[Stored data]
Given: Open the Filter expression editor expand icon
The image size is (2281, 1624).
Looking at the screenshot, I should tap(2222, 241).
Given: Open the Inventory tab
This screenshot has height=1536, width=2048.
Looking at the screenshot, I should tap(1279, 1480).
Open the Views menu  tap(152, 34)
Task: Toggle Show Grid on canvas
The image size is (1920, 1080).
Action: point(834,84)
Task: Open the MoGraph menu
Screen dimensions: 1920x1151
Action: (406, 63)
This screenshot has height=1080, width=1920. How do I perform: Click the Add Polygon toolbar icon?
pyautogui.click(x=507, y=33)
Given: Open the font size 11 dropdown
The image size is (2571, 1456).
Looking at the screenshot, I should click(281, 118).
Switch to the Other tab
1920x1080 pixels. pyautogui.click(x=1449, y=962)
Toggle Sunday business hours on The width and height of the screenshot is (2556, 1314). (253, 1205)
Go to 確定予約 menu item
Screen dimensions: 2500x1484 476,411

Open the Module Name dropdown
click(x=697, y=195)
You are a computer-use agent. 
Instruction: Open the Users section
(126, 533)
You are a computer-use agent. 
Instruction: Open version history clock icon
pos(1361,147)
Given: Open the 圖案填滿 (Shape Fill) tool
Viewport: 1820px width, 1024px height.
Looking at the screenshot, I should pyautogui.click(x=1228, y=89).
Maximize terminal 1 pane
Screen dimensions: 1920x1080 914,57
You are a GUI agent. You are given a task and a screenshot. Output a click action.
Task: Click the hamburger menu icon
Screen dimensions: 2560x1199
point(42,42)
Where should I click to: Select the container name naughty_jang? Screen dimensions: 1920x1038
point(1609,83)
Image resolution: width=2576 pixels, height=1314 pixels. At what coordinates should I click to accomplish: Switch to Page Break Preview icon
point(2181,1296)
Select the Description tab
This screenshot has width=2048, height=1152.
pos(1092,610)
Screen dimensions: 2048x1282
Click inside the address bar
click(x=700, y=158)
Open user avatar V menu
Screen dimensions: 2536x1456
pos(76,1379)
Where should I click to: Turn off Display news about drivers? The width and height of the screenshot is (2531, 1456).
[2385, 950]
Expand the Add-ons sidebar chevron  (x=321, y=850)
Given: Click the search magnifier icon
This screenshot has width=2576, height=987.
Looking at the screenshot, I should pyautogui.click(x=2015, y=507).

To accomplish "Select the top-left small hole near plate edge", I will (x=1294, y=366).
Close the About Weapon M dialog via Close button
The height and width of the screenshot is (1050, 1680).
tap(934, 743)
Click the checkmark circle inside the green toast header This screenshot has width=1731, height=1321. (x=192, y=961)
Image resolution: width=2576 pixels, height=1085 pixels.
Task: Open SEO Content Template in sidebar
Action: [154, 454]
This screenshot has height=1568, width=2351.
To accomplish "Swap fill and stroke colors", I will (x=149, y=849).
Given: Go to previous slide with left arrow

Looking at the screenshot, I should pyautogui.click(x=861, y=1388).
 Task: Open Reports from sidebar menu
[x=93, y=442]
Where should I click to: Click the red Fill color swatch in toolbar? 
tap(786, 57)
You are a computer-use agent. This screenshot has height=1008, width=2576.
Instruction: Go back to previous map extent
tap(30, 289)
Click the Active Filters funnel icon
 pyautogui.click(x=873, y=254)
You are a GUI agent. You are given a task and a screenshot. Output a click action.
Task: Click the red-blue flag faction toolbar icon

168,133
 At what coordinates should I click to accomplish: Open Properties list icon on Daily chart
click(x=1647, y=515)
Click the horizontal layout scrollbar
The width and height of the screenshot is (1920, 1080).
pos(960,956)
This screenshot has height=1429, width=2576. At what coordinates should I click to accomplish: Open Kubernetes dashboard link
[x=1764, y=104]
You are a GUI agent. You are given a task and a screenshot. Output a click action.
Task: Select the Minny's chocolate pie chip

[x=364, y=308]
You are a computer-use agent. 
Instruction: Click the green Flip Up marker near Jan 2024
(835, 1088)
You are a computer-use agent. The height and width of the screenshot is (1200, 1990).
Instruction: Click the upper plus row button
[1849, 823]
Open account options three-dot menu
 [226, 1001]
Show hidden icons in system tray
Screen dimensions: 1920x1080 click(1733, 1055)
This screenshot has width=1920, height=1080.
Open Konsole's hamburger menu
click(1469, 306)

EXERCISE DIRECTIONS:
Repeat all of the data exactly as given.

RESPONSE TO THE EXERCISE:
Given: Open the Filter expression editor expand icon
The image size is (2281, 1624).
Looking at the screenshot, I should tap(2222, 241).
Given: Open the Inventory tab
This screenshot has height=1536, width=2048.
Looking at the screenshot, I should tap(1279, 1480).
Open the Views menu  tap(152, 34)
Task: Toggle Show Grid on canvas
The image size is (1920, 1080).
Action: point(834,84)
Task: Open the MoGraph menu
Screen dimensions: 1920x1151
Action: (406, 63)
This screenshot has height=1080, width=1920. How do I perform: Click the Add Polygon toolbar icon?
pyautogui.click(x=507, y=33)
Given: Open the font size 11 dropdown
The image size is (2571, 1456).
Looking at the screenshot, I should click(281, 118).
Switch to the Other tab
1920x1080 pixels. pyautogui.click(x=1449, y=962)
Toggle Sunday business hours on The width and height of the screenshot is (2556, 1314). (253, 1205)
Go to 確定予約 menu item
Screen dimensions: 2500x1484 476,411

Open the Module Name dropdown
click(x=697, y=195)
You are a computer-use agent. 
Instruction: Open the Users section
(126, 533)
You are a computer-use agent. 
Instruction: Open version history clock icon
pos(1361,147)
Given: Open the 圖案填滿 (Shape Fill) tool
Viewport: 1820px width, 1024px height.
Looking at the screenshot, I should pyautogui.click(x=1228, y=89).
Maximize terminal 1 pane
Screen dimensions: 1920x1080 914,57
You are a GUI agent. You are given a task and a screenshot. Output a click action.
Task: Click the hamburger menu icon
Screen dimensions: 2560x1199
point(42,42)
Where should I click to: Select the container name naughty_jang? Screen dimensions: 1920x1038
point(1609,83)
Image resolution: width=2576 pixels, height=1314 pixels. At what coordinates should I click to accomplish: Switch to Page Break Preview icon
point(2181,1296)
Select the Description tab
This screenshot has width=2048, height=1152.
pos(1092,610)
Screen dimensions: 2048x1282
Click inside the address bar
click(x=700, y=158)
Open user avatar V menu
Screen dimensions: 2536x1456
pos(76,1379)
Where should I click to: Turn off Display news about drivers? The width and height of the screenshot is (2531, 1456).
[2385, 950]
Expand the Add-ons sidebar chevron  (x=321, y=850)
Given: Click the search magnifier icon
This screenshot has width=2576, height=987.
Looking at the screenshot, I should pyautogui.click(x=2015, y=507).

To accomplish "Select the top-left small hole near plate edge", I will (x=1294, y=366).
Close the About Weapon M dialog via Close button
The height and width of the screenshot is (1050, 1680).
tap(934, 743)
Click the checkmark circle inside the green toast header This screenshot has width=1731, height=1321. (x=192, y=961)
Image resolution: width=2576 pixels, height=1085 pixels.
Task: Open SEO Content Template in sidebar
Action: [154, 454]
This screenshot has height=1568, width=2351.
To accomplish "Swap fill and stroke colors", I will (x=149, y=849).
Given: Go to previous slide with left arrow

Looking at the screenshot, I should pyautogui.click(x=861, y=1388).
 Task: Open Reports from sidebar menu
[x=93, y=442]
Where should I click to: Click the red Fill color swatch in toolbar? 
tap(786, 57)
You are a computer-use agent. This screenshot has height=1008, width=2576.
Instruction: Go back to previous map extent
tap(30, 289)
Click the Active Filters funnel icon
 pyautogui.click(x=873, y=254)
You are a GUI agent. You are given a task and a screenshot. Output a click action.
Task: Click the red-blue flag faction toolbar icon

168,133
 At what coordinates should I click to accomplish: Open Properties list icon on Daily chart
click(x=1647, y=515)
Click the horizontal layout scrollbar
The width and height of the screenshot is (1920, 1080).
pos(960,956)
This screenshot has height=1429, width=2576. At what coordinates should I click to accomplish: Open Kubernetes dashboard link
[x=1764, y=104]
You are a GUI agent. You are given a task and a screenshot. Output a click action.
Task: Select the Minny's chocolate pie chip

[x=364, y=308]
You are a computer-use agent. 
Instruction: Click the green Flip Up marker near Jan 2024
(835, 1088)
You are a computer-use agent. The height and width of the screenshot is (1200, 1990).
Instruction: Click the upper plus row button
[1849, 823]
Open account options three-dot menu
 [226, 1001]
Show hidden icons in system tray
Screen dimensions: 1920x1080 click(1733, 1055)
This screenshot has width=1920, height=1080.
Open Konsole's hamburger menu
click(1469, 306)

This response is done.